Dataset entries
====

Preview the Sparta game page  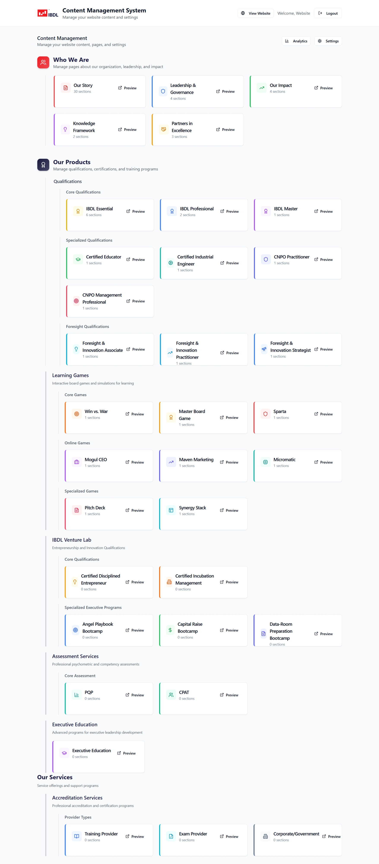(323, 414)
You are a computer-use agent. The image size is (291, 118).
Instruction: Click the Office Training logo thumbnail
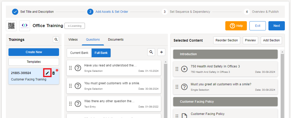25,26
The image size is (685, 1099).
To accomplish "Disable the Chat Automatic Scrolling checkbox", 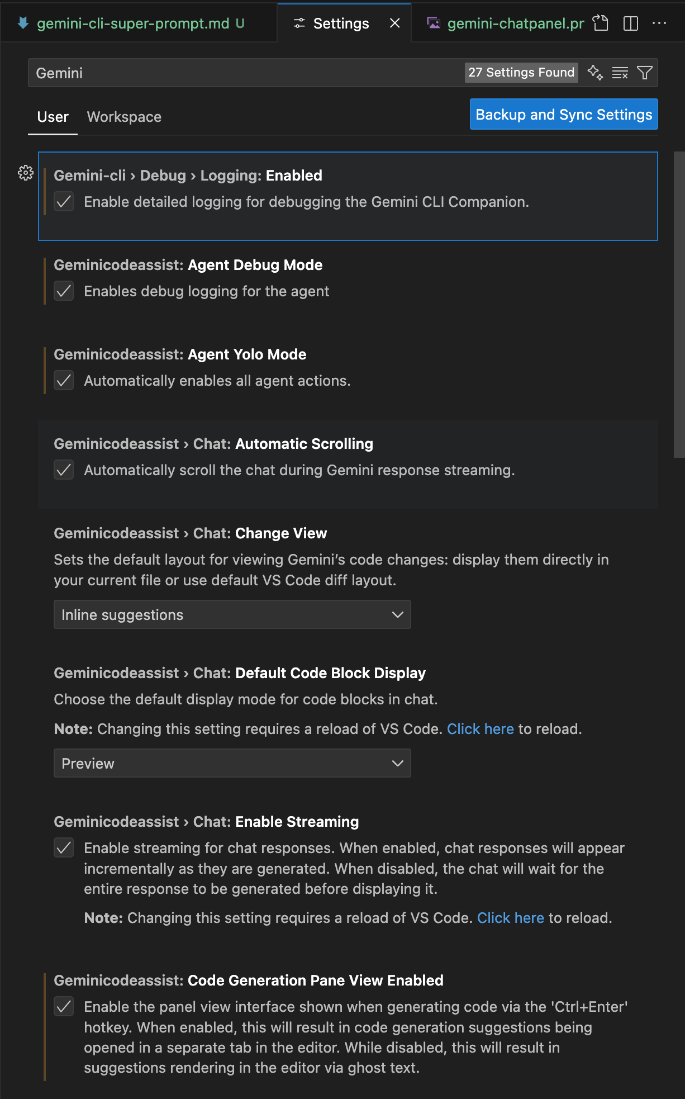I will 64,470.
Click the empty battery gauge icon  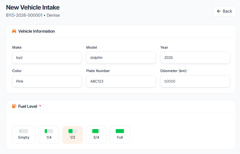coord(24,131)
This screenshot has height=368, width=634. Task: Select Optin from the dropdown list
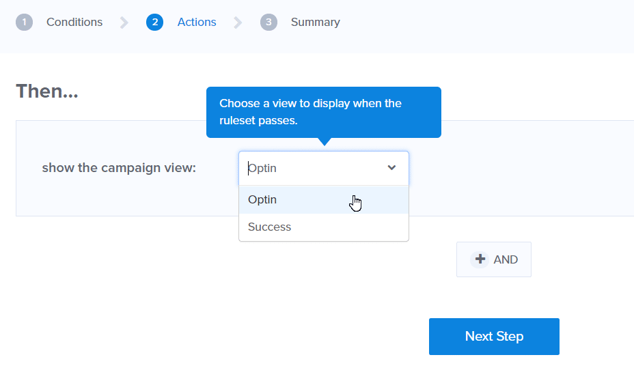(262, 200)
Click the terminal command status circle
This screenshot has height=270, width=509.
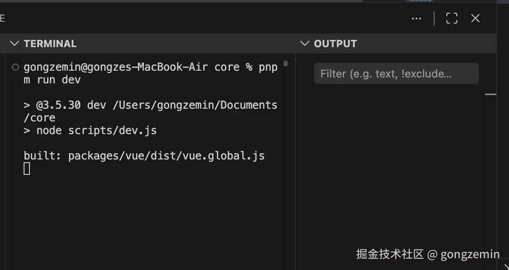[15, 68]
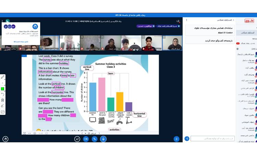Click the phone audio button
Image resolution: width=257 pixels, height=165 pixels.
coord(95,139)
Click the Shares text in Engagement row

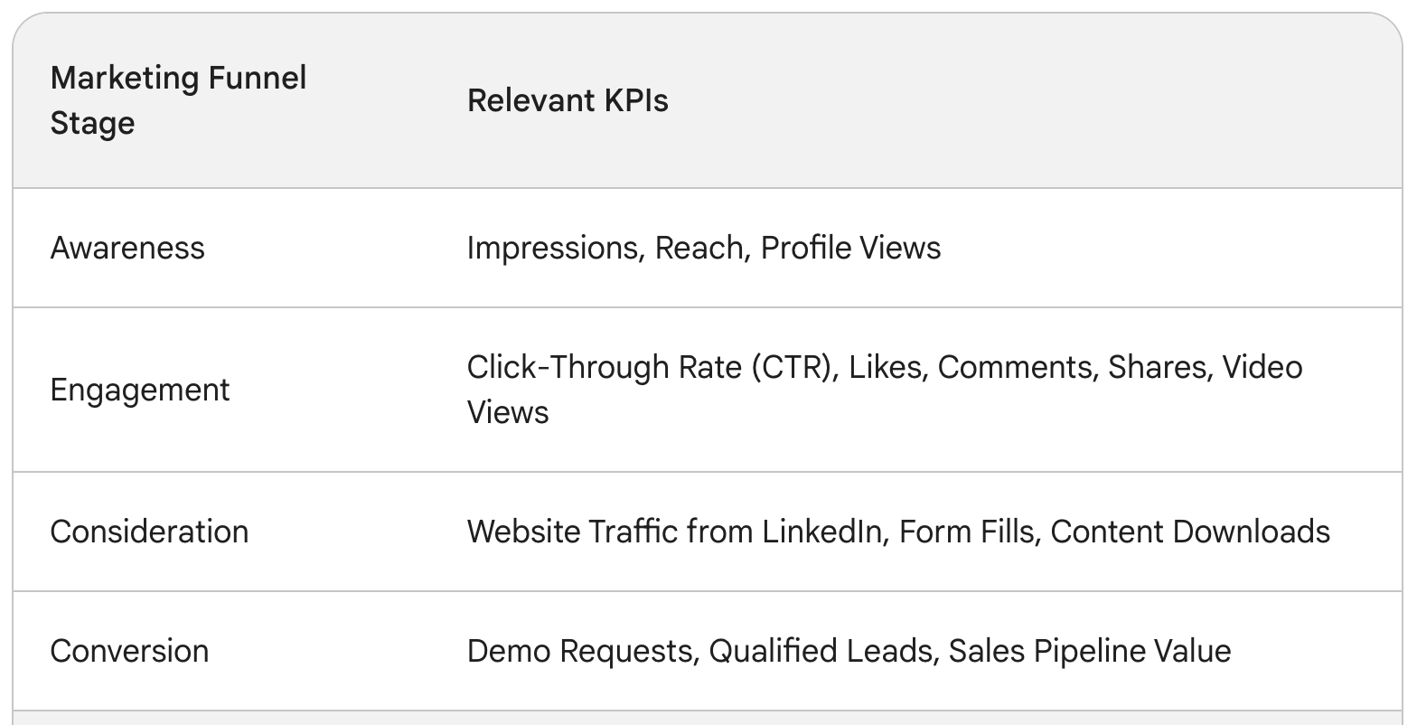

====

### WHAT THE TASK ASKS
Match on "size" and report each line of the data above that has it.

### RESPONSE
You are a computer-use agent. The image size is (291, 118).
The image size is (685, 1099).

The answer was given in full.